Distress is a price, not a verdict. Whether a troubled business becomes a rescue or a loss is decided almost entirely at one moment — the basis on which it is acquired.
A special situation is a good business having a bad time, or a sound asset caught in an unsound structure. The distinction between the two — a business that is genuinely broken and one that is merely under pressure — is the whole discipline. Read it wrong, and no amount of capital afterward will fix it. Read it right, and the situation was never the problem the market took it for.
Most capital gets this backwards. It treats distress as a discount to be captured, and rushes the entry to secure it. The discount is real, but it is not the return. The return is made by acquiring the right situation at the right basis — and by having the discipline to walk away from the wrong one.
Distress is a price, not a verdict
When a business hits distress, the market re-prices it quickly and bluntly. A liquidity problem gets read as a solvency problem; a temporary shock gets read as a permanent decline. Often that is correct. Sometimes it is not — and the businesses that are mis-read are exactly the special situations worth pursuing.
Seeing the difference is not sentiment. It is the work of separating the operating business from the financial position wrapped around it. A profitable operation trapped under the wrong balance sheet is a different thing from an operation that no longer works, even though the market prices them the same on the way down.
The discipline is the entry
Because the market's verdict is loud and the seller's need is urgent, the pressure is always to move fast and pay up for certainty. That pressure is where returns are lost. Entry discipline means underwriting the situation to its downside before the upside — pricing to what the business is worth if the turnaround only half works, not if it works perfectly.
A disciplined entry does two things at once. It protects the capital, because a basis struck below intrinsic value carries its own margin of safety. And it funds the turnaround, because the room created at entry is the room the business needs to be stabilised. Overpay, and there is nothing left to do the work. The basis is not just the price of the deal; it is the budget for the recovery.
Stabilise, then restore
Acquiring well is the beginning, not the result. Once a position is taken, it has to be actively managed — stabilising operations, steadying the people, and restoring cash generation before any question of growth. This is ownership, not observation: the same active-management discipline we bring to every position, applied where it matters most.

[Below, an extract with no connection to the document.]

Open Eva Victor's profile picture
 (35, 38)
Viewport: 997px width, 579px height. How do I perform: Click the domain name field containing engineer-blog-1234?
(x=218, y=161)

And there is a counterparty on the other side of every one of these situations — a seller who needs liquidity when it is hardest to find. A disciplined buyer is not the seller's adversary. Often it is the only party willing to provide certainty at all, when it matters most.
This is the basis of our work in special situations: acquisition and turnaround of distressed businesses, loan books, and underperforming assets — acquiring at a disciplined entry, stabilising operations, and restoring cash generation with discretion. Distress is where the market stops looking. It is exactly where a disciplined owner should start.